Costco's Hot Dog Combo Price May Remain $1.50 'Forever,' CFO Says

Richard Galanti made the off-the-cuff remark during a recent earnings call.

Close-up of signs listing prices at Costco food court, including the price for Costco's hot dog and fountain soda combination
Photo: Smith Collection / Gado / Getty Images

Last week, Costco had its quarterly earning call. The company's chief financial officer Richard Galanti kicked things off by letting analysts know that net income for the quarter was $1.868 billion, $4.20 per diluted share, with net sales up 15.2 percent. But average consumers aren't analysts, and the number they care about wasn't mentioned until the end of the call: $1.50 — the price of Costco's famed hot dog and a soda deal. And that's when Galanti said something a bit unexpected: Costco wants to keep the price of the deal the same "forever."

Costco's insistence on keeping their hot dog food court deal at its current $1.50 pricing — where it has been since 1985 — is a thing of legend: Costco President and CEO W. Craig Jelinek said that co-founder Jim Sinegal once threatened to kill him if the price was increased. But this recent call may be the first time a higher-up at Costco publicly stated the plan is to keep the price there for all of eternity.

The offhand statement came toward the end of the call, during the Q&A section. Scot Ciccarelli from Truist Securities said that he knew "Costco tends to put a line in the sand on pricing with some items" — including the hot dog and soda deal — "despite today's inflationary pressures." And so, understandably, Ciccarelli wondered if Costco had other categories they are "using to maybe harvest some extra margin."
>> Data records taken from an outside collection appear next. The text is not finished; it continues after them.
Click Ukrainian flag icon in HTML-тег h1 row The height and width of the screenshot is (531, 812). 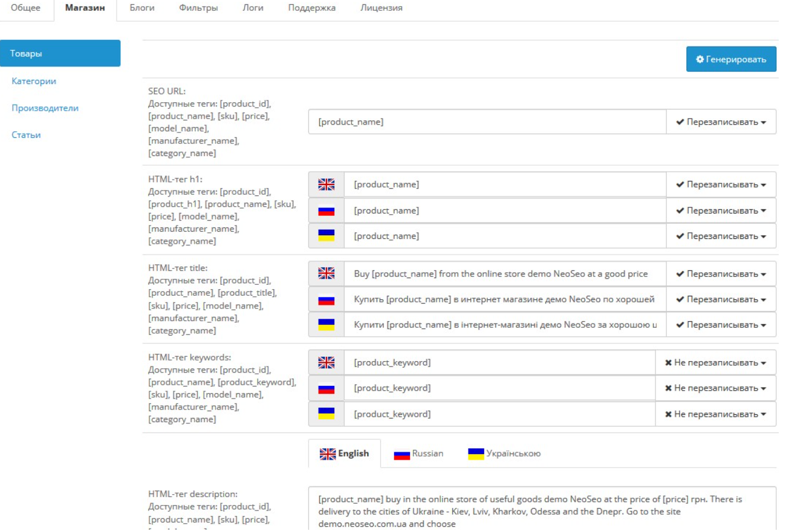coord(326,236)
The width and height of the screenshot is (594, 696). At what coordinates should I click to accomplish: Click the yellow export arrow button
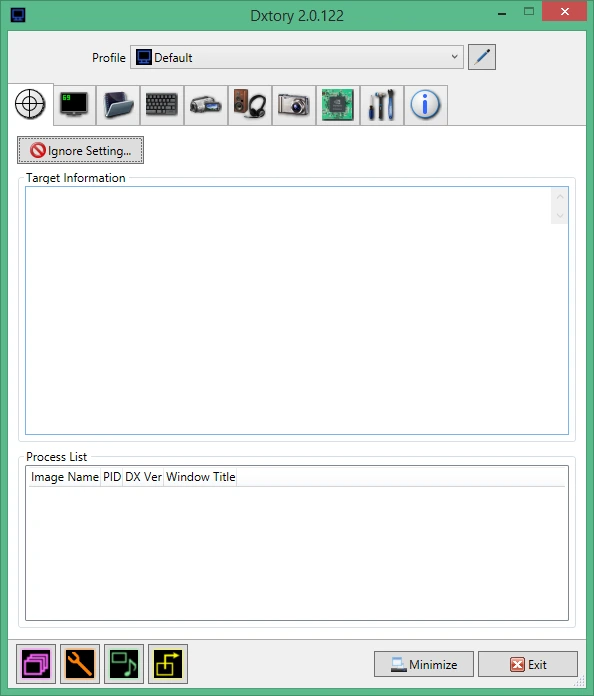click(168, 664)
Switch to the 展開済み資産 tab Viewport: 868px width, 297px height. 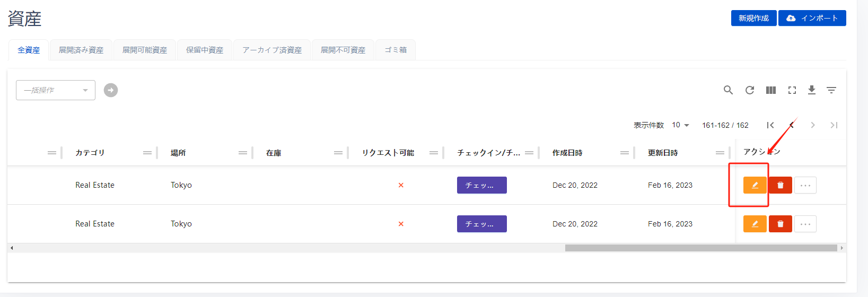click(x=81, y=50)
"We really don't look at it that way." Galanti responded, "I think the thing I mentioned earlier about there are some businesses that are doing well with margin… those things help us be more aggressive in other areas, or as you mentioned, hold the price on the hot dog and the soda a little longer, forever."

Galanti then returned to answering the question at hand, but his quick adjustment from "a little longer" to "forever" is certainly eye-grabbing. "A little longer" would imply that the hot dog and soda price could change in the near future. "Forever" means it will never change. So which is it?

Admittedly, unlike the prepared remarks that start an earnings call, the Q&A at the end requires a CFO to be on his toes. Did Galanti let slip that a pricing change could be in the works and then tried to cover himself by quickly changing to "forever?" Or did he suddenly remember prior threats of murder and corrected himself?

To be honest, it's not entirely clear; but forever is a long time. Even if inflation subsides, some day, the world will end. And yet, even when that day comes, there's a good chance Costco's hot dog combo will still be $1.50.